Substituting $o_{k-1}=2a_{k-2}$ into $a_k=(o_{k-1})^2$ gives
$$ a_k ;=; (2a_{k-2})^2 ;=; 4a_{k-2}^2. $$
Define $b_k = \log_2 a_k$. Then
$$ b_k = 2 + 2b_{k-2}. $$
With $b_0=0$ and $b_1=0$, iteration yields
$$ b_2=2,\quad b_3=2,\quad b_4=6,\quad b_5=6,\quad b_6=14, $$
and the pattern separates by parity.
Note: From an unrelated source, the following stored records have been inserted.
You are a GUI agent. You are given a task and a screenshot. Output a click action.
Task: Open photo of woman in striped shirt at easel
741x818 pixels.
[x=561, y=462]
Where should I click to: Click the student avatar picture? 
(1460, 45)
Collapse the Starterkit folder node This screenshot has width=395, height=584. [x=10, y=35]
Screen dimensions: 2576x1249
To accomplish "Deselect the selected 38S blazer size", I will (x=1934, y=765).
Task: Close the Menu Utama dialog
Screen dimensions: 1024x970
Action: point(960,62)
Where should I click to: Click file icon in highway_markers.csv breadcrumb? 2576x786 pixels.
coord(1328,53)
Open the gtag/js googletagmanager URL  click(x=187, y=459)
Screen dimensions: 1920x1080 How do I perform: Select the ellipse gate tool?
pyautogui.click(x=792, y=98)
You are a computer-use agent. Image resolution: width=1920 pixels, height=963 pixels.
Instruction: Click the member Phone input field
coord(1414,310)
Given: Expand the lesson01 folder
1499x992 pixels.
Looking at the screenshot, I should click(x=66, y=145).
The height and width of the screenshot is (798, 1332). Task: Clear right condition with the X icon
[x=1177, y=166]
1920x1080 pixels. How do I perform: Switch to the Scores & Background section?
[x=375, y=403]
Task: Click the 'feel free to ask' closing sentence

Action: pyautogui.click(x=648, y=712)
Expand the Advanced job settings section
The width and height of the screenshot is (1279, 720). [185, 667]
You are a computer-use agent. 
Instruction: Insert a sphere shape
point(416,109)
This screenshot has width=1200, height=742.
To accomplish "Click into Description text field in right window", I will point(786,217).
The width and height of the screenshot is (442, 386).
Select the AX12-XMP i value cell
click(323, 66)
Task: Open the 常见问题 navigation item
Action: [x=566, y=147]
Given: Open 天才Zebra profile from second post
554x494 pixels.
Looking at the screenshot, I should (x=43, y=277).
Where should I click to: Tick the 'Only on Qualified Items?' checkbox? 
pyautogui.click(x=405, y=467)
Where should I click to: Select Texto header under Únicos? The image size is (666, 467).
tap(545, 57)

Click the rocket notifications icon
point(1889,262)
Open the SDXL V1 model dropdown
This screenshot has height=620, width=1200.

For $k=2m$,
$$ b_{2m} = 2(2^m - 1), $$
verified by induction using $b_{2m}=2+2b_{2m-2}$ and the identity $2(2^m-1)=2+2(2(2^{m-1}-1))$.
For $k=2m+1$, the same recurrence with shift gives
$$ b_{2m+1} = 2(2^m - 1), $$
verified using $b_{2m+1}=2+2b_{2m-1}$ and the same closed form for $b_{2m-1}$.
Therefore, for all $k\ge 0$,
$$ a_k = 2^{,2(2^{\lfloor k/2\rfloor}-1)}. $$
Thus the number of prime implicants of the given Boolean function is
$$ \boxed{2^{,2(2^{\lfloor k/2\rfloor}-1)}}. $$
This completes the proof. ∎
Verification
Each step in the decomposition preserves disjointness of variable sets, so Cartesian products of implicants apply without interaction between subtrees. In the disjunction case, minimality excludes combining implicants from both sides since removing any variable from a double-sided assignment preserves truth in at least one subtree, contradicting primeness. The recurrence relations follow directly from these two structural constraints and the base cases $A_0(x)=x$, $O_0(x)=x$.
Notes
The alternating structure causes exponential squaring every two levels via $a_k=4a_{k-2}^2$, which produces a doubly exponential growth in the exponent of $2$. The dependence only on $\lfloor k/2\rfloor$ reflects that every pair of adjacent levels converts OR structure into AND structure and back without changing the effective branching count, only the aggregation rule applied at the root level.